*** Opening of Material shown ***

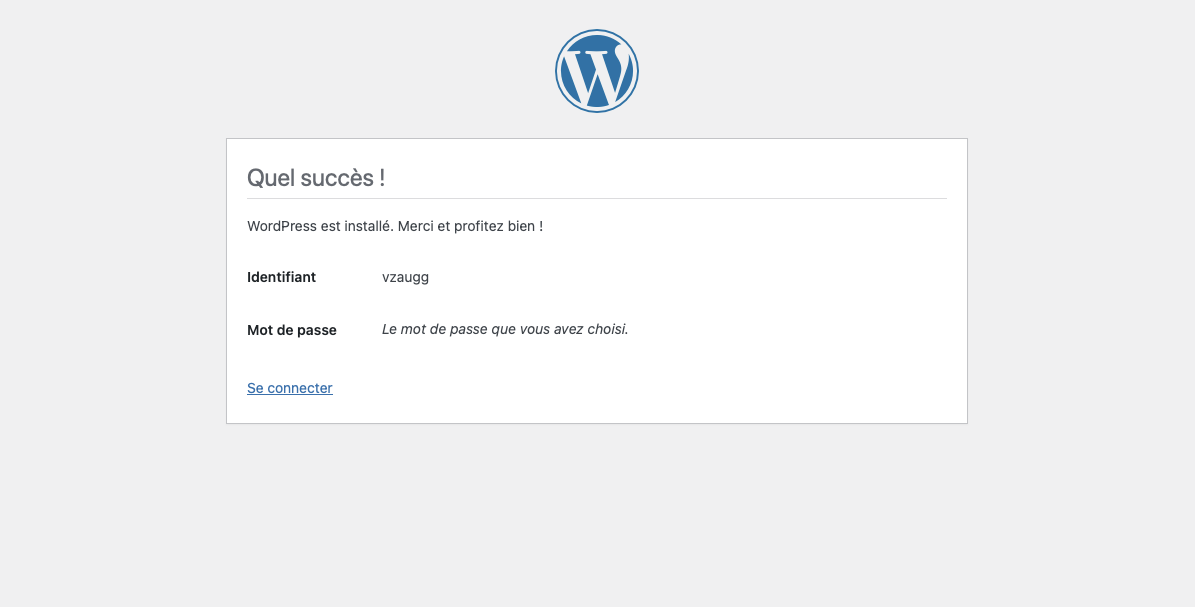The image size is (1195, 607).
Task: Click the white "W" letter inside the logo
Action: click(x=596, y=73)
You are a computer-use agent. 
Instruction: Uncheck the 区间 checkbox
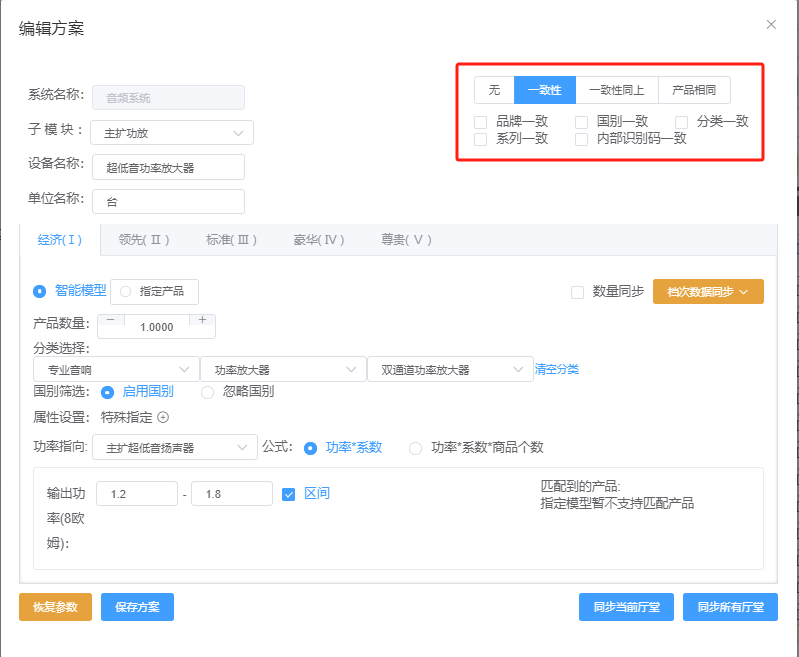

*** Close of Material shown ***

▶ _What to work on_
Start with the line that holds "You are a computer-use agent." and retype each line through the last one in the data, exactly and without pictures.

▶ _Solution_
You are a computer-use agent. 
Instruction: Uncheck the 区间 checkbox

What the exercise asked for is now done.